Print pagePDF pageEmail page


If, like me, you’ve sometimes gathered up your papers at the end of a care application and wondered, “What next for this child?” — or even if you haven’t — can I recommend to you the two BBC documentaries by Neil Morrissey, which are available on iplayer here, but only for the next couple of days. Neil was taken into care at the age of 10 and lived in a care home until he was 17. He gives an enormously touching, honest and courageous account of his time in the care system, and the impact it had on him in childhood and into adult life. It will give you an idea of the trauma involved if I tell you that Neil and his brother Steve, to whom he was extremely close, were not expecting to be taken into care at all. They were suddenly separated from their parents, and each other, at the Magistrates’ Court, and sent to separate children’s homes. Neil did not really see his brother again for another 10 years. His brother was in fact sent to a children’s home which later became the focus of a police investigation for physical and sexual abuse on a large scale. It sounds like a Dotheboys Hall for the 20th century. This was in the late 1970s, and certainly things are a lot more child-centred now, but it is heartbreaking to see the effect this sudden and dreadful dislocation had on Neil, and children like him. Certainly nobody appears to have given any thought to how the process felt from the point of view of these two children, and the damage has been permanent.

Even as an adult, Neil had no real idea of why he had been taken into care in the first place. One of the most interesting sections of the documentary is the meeting between Neil and the family’s social worker, who gives him some more of the background. Neil lets him off a bit lightly in my view, but one of the important things he says in the programme is that he has learned not to dwell on the past. I can imagine that if you started to allow yourself to get angry about some of this stuff, you’d never stop.

He talks to some of the people who were in the children’s home with him, and to young people in today’s care system. These are not easy interviewees, who are at times telling stories of significant distress and damage, and I thought he was a great interviewer. He clearly has a lot of natural openness and empathy which encouraged them to talk. It obviously helped that they knew he had gone through the care system himself. He also highlighted the particularly significant problem of what happens when a young adult leaves the care system and has to learn to fend for him- or herself, often without any significant life skills or support. This is a really serious issue and deserves to be more widely known about.

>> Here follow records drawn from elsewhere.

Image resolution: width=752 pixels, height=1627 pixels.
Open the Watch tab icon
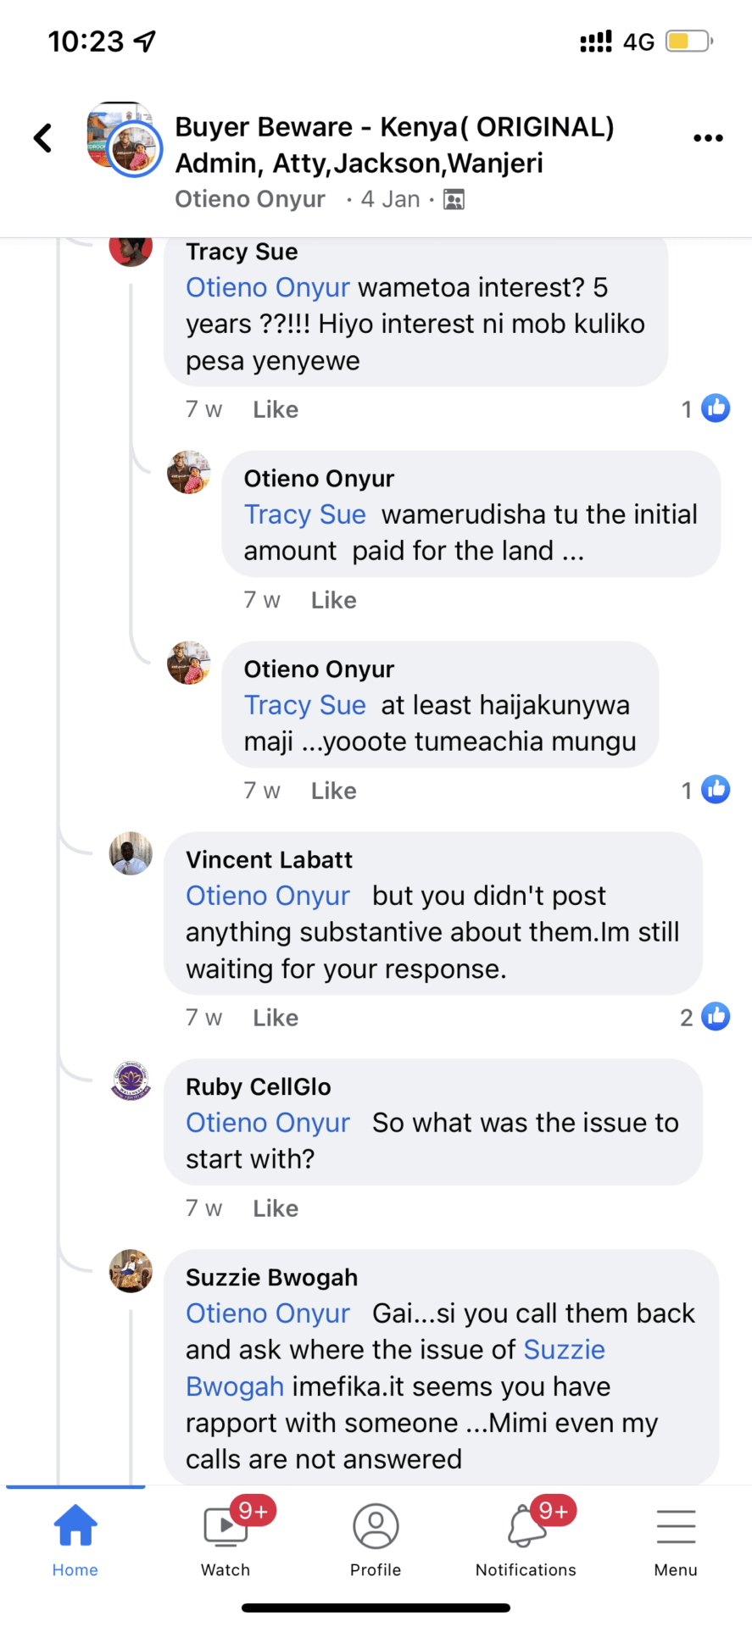click(224, 1527)
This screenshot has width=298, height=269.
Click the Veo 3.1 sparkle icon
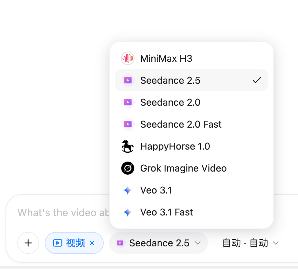coord(128,190)
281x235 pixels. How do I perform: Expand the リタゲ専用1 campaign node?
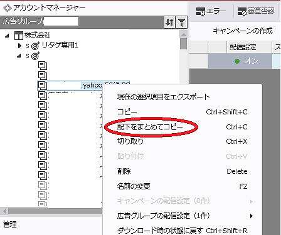click(x=20, y=46)
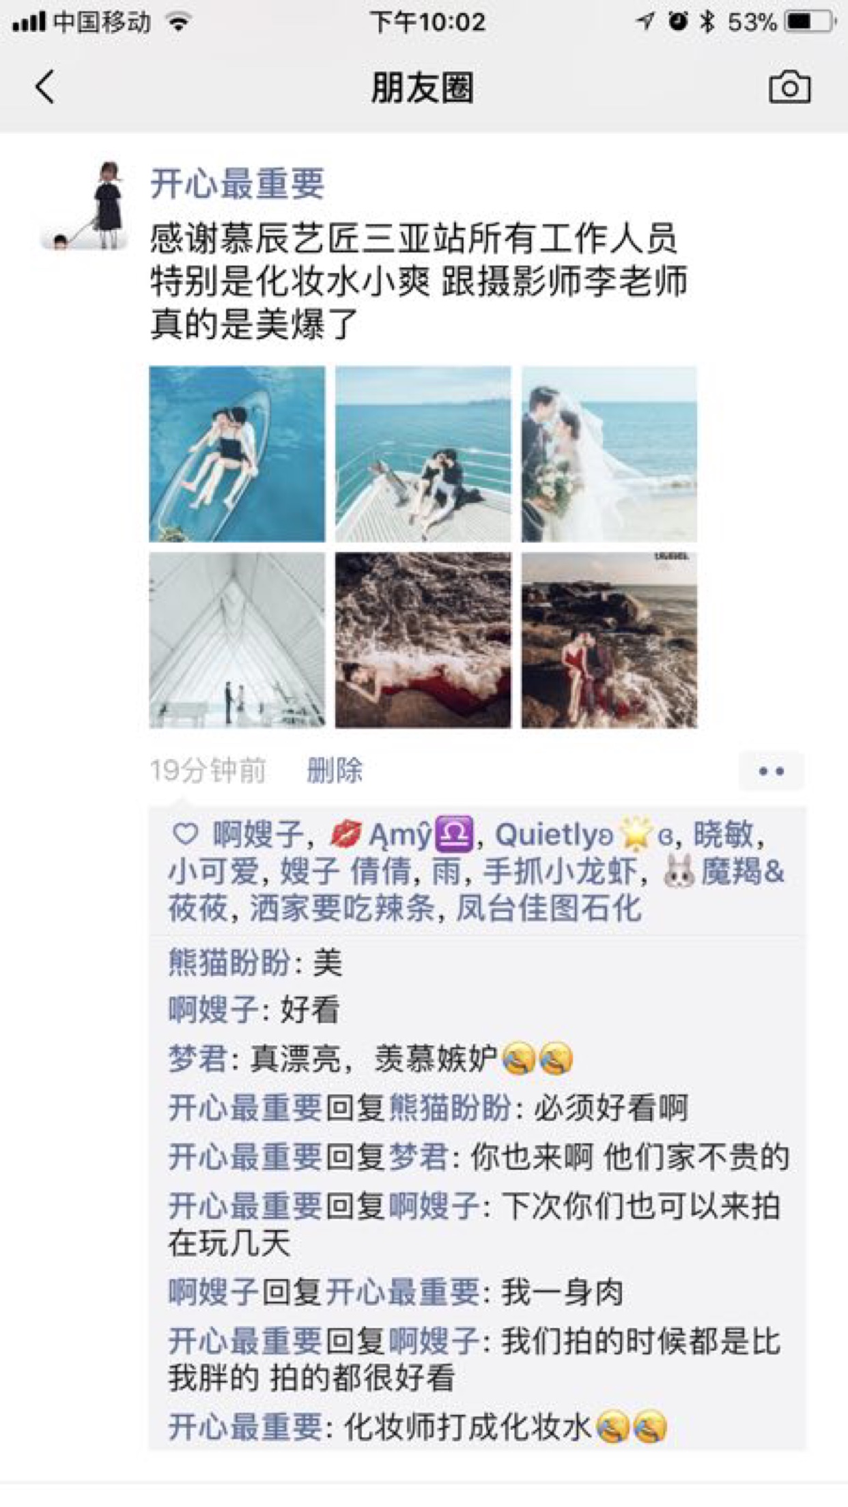Tap the two-dot like/comment menu button

[x=771, y=771]
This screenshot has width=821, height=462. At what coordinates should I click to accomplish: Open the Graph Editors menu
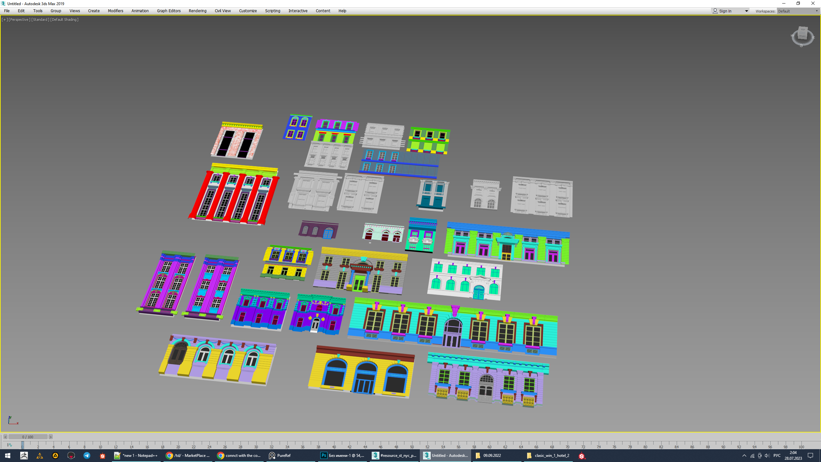click(169, 11)
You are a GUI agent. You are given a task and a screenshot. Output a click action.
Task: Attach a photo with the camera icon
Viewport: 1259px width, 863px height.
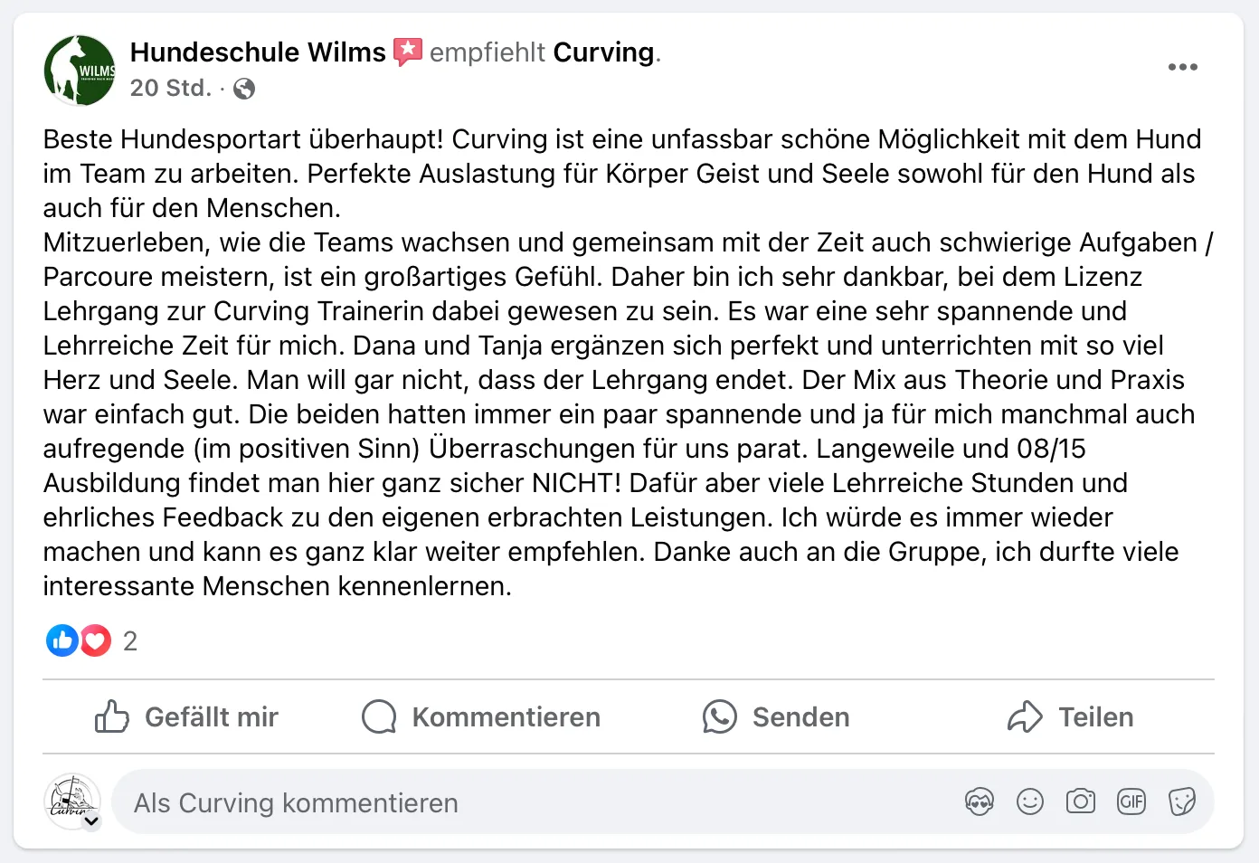(x=1080, y=801)
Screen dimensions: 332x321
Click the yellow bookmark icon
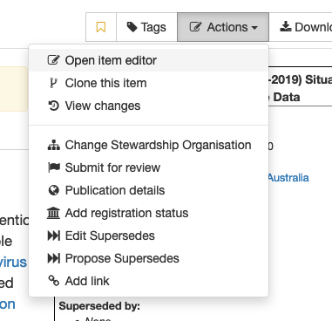[x=101, y=27]
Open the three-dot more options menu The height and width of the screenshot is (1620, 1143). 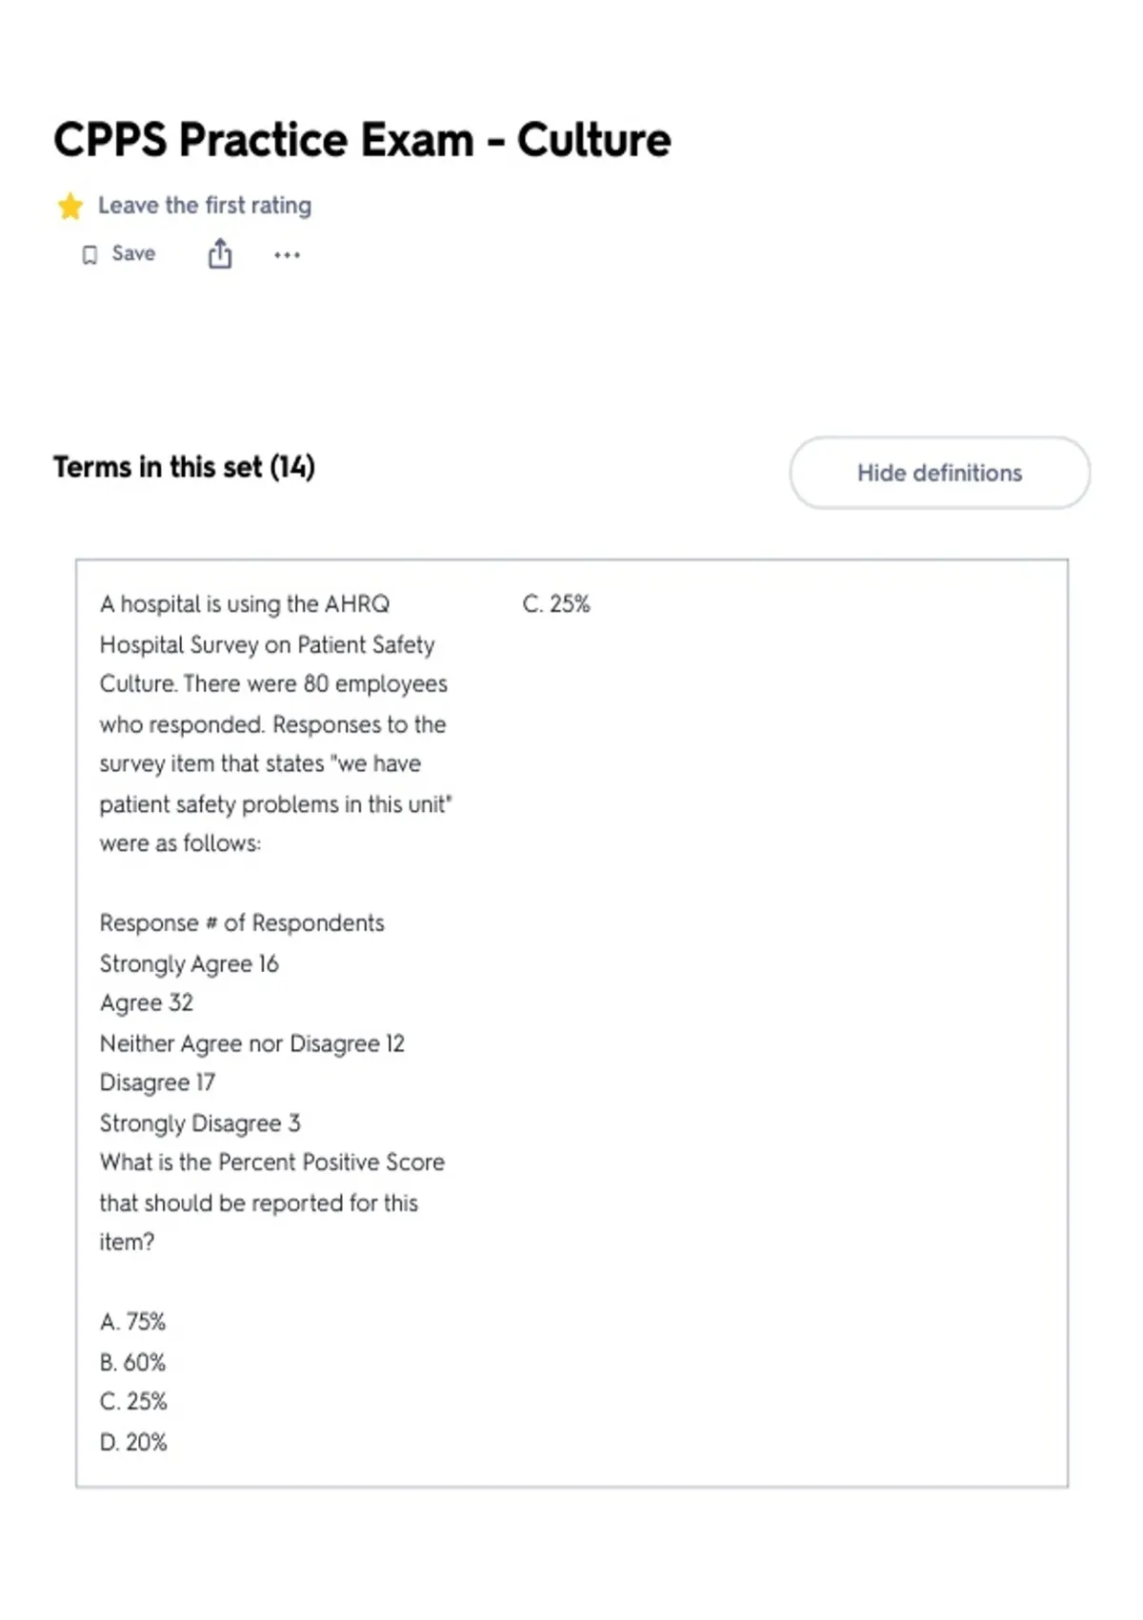click(x=287, y=254)
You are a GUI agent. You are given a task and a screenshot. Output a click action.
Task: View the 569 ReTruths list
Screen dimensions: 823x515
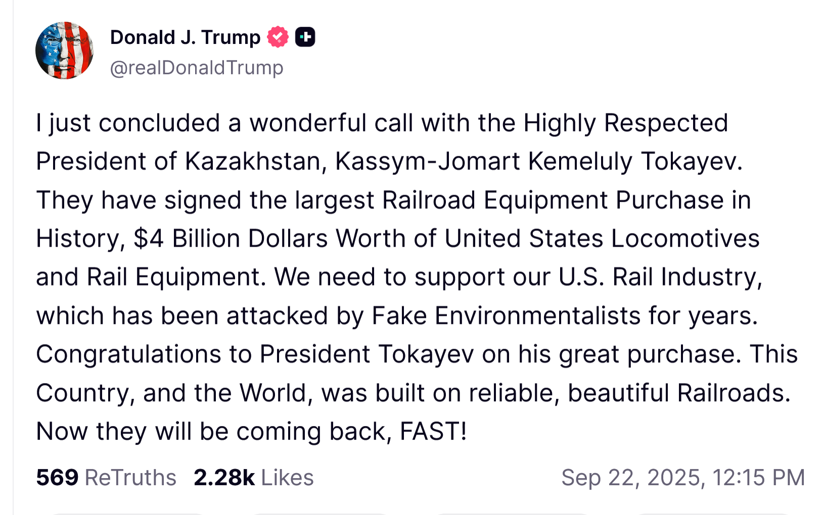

His is of course a purely personal and subjective view of what it was like to be a child and teenager in the care system thirty years ago, but it’s that personal touch and subjectivity which gives these programmes their strength. I really do urge you to have a look at them, I think they’re very important.

And I was utterly delighted, on a personal note of my own, to find that my two favourite Norn Irishmen, Adrian Dunbar and Charlie Lawson, are old friends — of Neil Morrissey and each other! (So they are.) (Not Brazil.) But you’ll have to watch the second programme to find out about that.